→ WORK TO DO:
1. In the Perlin noise article, what code was the C# 3D Perlin noise code converted from?
2. Continue the 3D Perlin noise article from the point where it ends.

Well, here is the second part of the noise articles. In this article, I’ll first post the 3d noise code which I have started to use to produce my 3D perlin height map textures, and then I’ll post some functions for using the perlin noise The results can be used for a handful of things, including height maps, procedural textures and 3d textures (for skyboxes etc.).

In order to actually use a Perlin noise function, we need a pseudo-random number generator. In the following code, an array is create in the function Init() which produces a set of random numbers which we’ll use for this purpose. Using these random numbers, and depending on the input to the function (which can be 1d, 2d, 3d …) we can control the data returned from the function.

Here is the complete C# 3d Perlin noise code (converted from Ken Perlin’s Advanced Noise Code here):

You can now read my tutorial for 3D Perlin Noise here

public static class c3DPerlinNoise
{
    private static Random rand;  // Tables for Perlin noise permutations
    private static int[] ms_perm = new int[256];
    private static int[] ms_p = new int[512];

    /// Static constructor.  This is needed to create the static instance of
    /// the random class with our seed.  static c3DPerlinNoise()  {  Init();  }
    /// (Re)-Initialises the noise functions.  Can be used to recreate the
    /// noise function with a different seed.

→ DATA EXTRACT:
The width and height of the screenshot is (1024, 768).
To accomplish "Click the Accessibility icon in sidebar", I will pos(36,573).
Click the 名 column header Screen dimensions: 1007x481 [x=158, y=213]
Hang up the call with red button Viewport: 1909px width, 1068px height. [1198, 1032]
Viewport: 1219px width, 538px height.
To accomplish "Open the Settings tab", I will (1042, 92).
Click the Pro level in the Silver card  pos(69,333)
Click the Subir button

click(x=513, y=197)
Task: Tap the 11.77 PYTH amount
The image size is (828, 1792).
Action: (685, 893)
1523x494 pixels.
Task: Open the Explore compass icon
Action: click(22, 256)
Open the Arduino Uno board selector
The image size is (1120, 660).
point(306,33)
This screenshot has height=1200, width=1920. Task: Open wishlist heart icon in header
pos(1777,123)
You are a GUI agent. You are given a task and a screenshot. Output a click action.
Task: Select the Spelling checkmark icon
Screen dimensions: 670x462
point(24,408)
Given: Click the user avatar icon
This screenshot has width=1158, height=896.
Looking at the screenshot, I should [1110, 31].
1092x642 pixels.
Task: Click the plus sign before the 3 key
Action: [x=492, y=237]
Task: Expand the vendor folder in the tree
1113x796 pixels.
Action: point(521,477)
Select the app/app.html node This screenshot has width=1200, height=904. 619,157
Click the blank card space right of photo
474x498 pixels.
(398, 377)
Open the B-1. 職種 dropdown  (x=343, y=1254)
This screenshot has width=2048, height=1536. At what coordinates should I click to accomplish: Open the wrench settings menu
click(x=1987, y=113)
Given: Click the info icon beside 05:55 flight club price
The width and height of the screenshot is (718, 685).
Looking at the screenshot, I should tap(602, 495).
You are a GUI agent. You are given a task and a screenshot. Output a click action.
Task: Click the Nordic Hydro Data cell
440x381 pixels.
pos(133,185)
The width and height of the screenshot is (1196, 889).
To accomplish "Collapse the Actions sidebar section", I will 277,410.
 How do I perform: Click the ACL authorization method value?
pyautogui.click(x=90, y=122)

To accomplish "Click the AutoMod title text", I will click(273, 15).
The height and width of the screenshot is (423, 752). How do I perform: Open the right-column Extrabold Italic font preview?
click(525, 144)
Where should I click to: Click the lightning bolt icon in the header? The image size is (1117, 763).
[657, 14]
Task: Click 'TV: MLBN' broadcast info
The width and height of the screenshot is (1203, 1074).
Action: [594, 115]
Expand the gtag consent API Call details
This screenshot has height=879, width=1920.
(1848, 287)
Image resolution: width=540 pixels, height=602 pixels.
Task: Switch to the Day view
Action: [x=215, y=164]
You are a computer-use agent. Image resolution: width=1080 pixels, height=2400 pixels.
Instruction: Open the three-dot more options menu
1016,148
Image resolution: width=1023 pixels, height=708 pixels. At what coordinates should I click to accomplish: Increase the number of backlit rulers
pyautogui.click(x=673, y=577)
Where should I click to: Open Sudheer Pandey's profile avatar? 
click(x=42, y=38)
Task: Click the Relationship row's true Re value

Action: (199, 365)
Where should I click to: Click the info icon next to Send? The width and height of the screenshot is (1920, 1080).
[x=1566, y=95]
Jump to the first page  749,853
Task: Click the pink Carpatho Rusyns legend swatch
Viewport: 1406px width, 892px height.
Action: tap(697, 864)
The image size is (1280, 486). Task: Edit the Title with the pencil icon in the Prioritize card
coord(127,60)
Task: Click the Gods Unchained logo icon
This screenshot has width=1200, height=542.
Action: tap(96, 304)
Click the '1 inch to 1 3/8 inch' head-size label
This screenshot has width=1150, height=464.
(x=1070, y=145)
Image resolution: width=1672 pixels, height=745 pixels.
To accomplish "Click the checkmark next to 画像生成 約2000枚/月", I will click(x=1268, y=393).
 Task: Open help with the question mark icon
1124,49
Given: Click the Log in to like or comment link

→ THE ANSWERS:
1. Ken Perlin's Advanced Noise Code.

2.
    public static void Init()
    {
        rand = new Random(GalaxisBase.AnswerToUniverse);

        int nbVals = (1 << 8);  // set values as "unused"

        for (int i = 0; i < nbVals; i++)
        {
            ms_perm[i] = -1;
        }

        for (int i = 0; i < nbVals; i++)
        {
            // for each value, find an empty spot, and place it in it
            while (true)
            {
                // generate rand # with max a nbvals
                int p = rand.Next() % nbVals;
                if (ms_perm[p] == -1)
                {
                      ms_perm[p] = i;  break;
                }
            }
        }

        for (int i = 0; i < nbVals; i++)
            ms_p[nbVals + i] = ms_p[i] = ms_perm[i];
    }

    /// x - The first component
    /// y - The second component
    /// z - The third component
    private static double iNoise(double x, double y, double z)
    {
        int  X = (int)Math.Floor(x) & 255,
        Y = (int)Math.Floor(y) & 255,
        Z = (int)Math.Floor(z) & 255;

        x -= Math.Floor(x);
        y -= Math.Floor(y);
        z -= Math.Floor(z);

        // compute fade curves for each x,y,z
        double u = _fade(x);
        double v = _fade(y);
        double w = _fade(z);

        // get the hash coordinates of the 8 cube corners.
        int A = ms_p[X    ] + Y, AA = ms_p[A] + Z, AB = ms_p[A + 1] + Z;
        int B = ms_p[X + 1] + Y, BA = ms_p[B] + Z, BB = ms_p[B + 1] + Z;

        // Add blended results from 8 corners of cube.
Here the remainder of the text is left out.